__Directions for this task__: Where an image appears, leave it out; otherwise repeat the data exactly.

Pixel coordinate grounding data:
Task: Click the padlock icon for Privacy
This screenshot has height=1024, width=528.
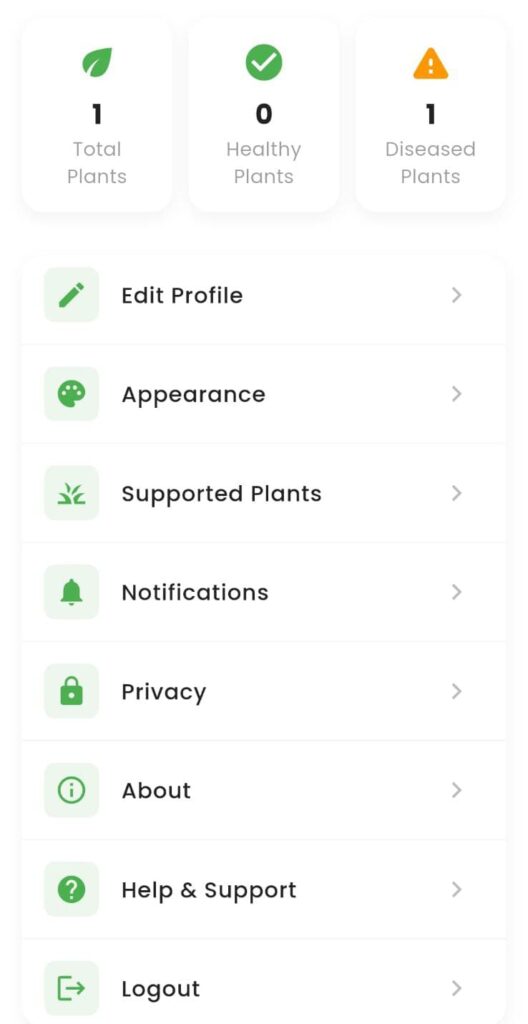Action: point(71,691)
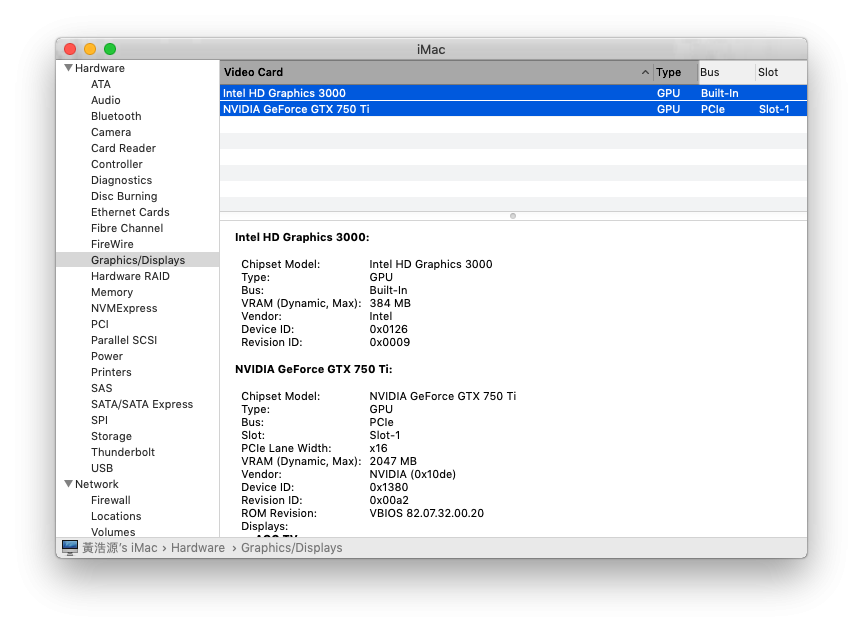The height and width of the screenshot is (632, 863).
Task: Collapse the Network section triangle
Action: tap(68, 484)
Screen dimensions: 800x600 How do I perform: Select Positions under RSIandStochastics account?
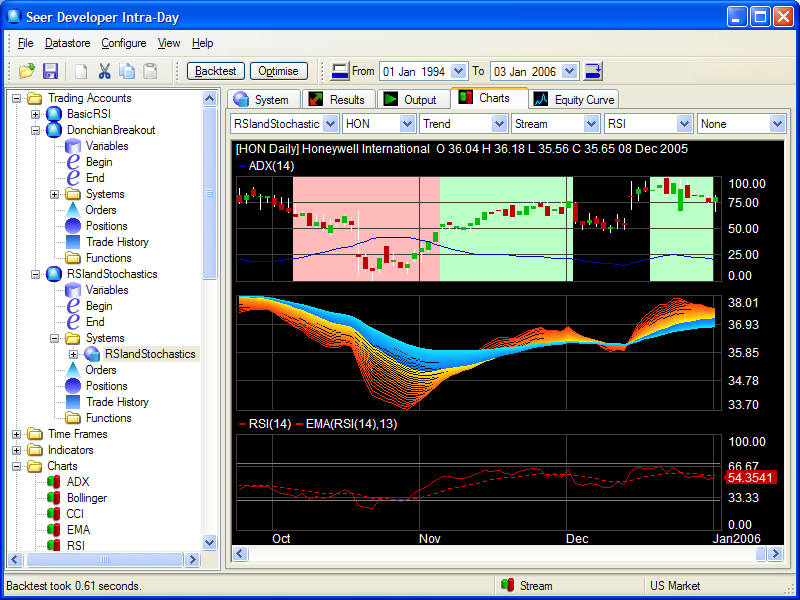coord(106,386)
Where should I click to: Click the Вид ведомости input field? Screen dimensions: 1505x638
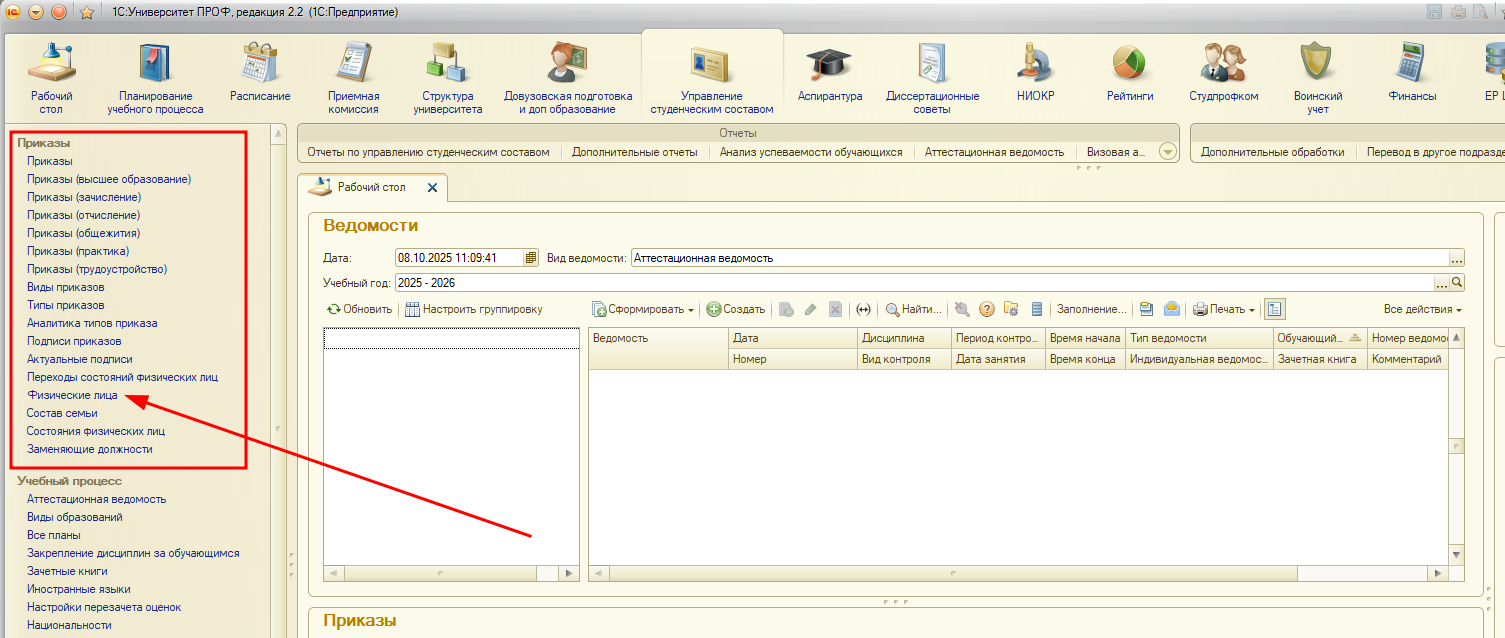pyautogui.click(x=1032, y=258)

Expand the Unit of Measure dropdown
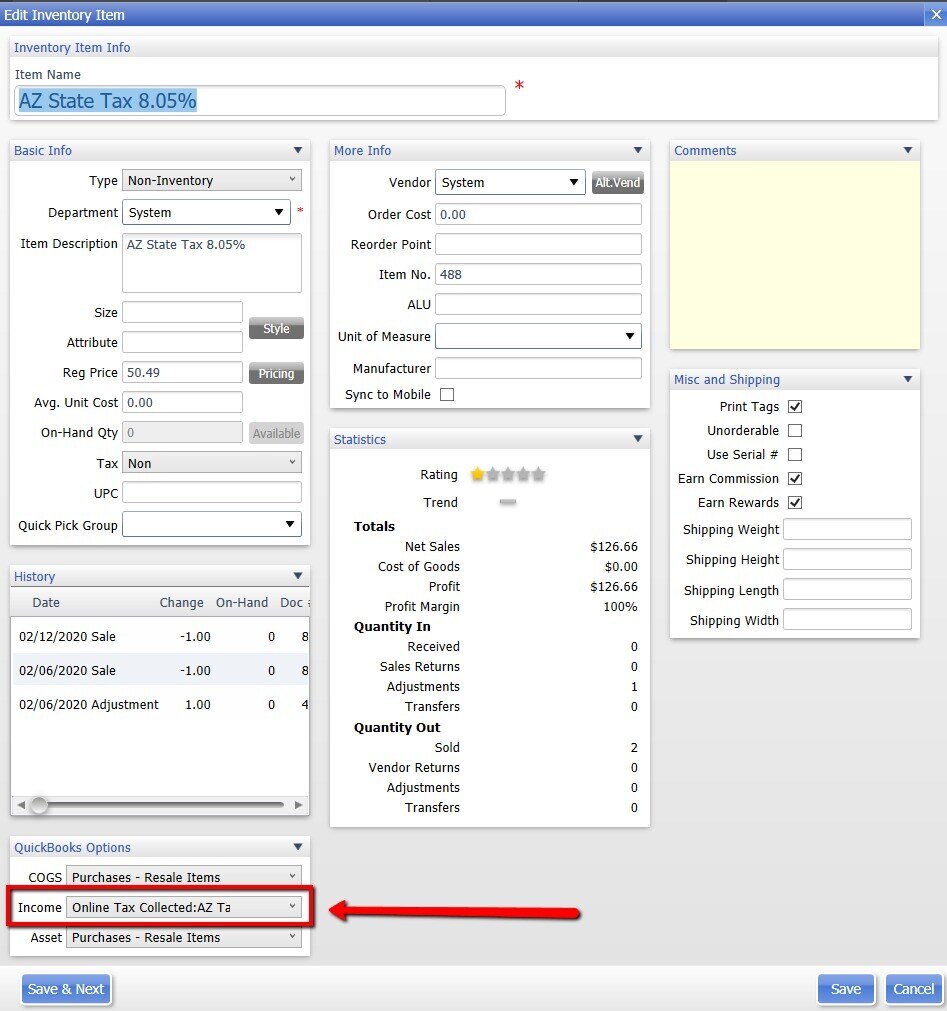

__Task solution__:
Task: Click the padlock icon for Privacy
This screenshot has height=1024, width=528.
Action: point(71,691)
The height and width of the screenshot is (632, 863).
Task: Collapse the Network section triangle
Action: tap(68, 484)
Screen dimensions: 800x600 How do I perform: Select Positions under RSIandStochastics account?
coord(106,386)
Where should I click to: Click the Вид ведомости input field? Screen dimensions: 1505x638
pyautogui.click(x=1032, y=258)

Expand the Unit of Measure dropdown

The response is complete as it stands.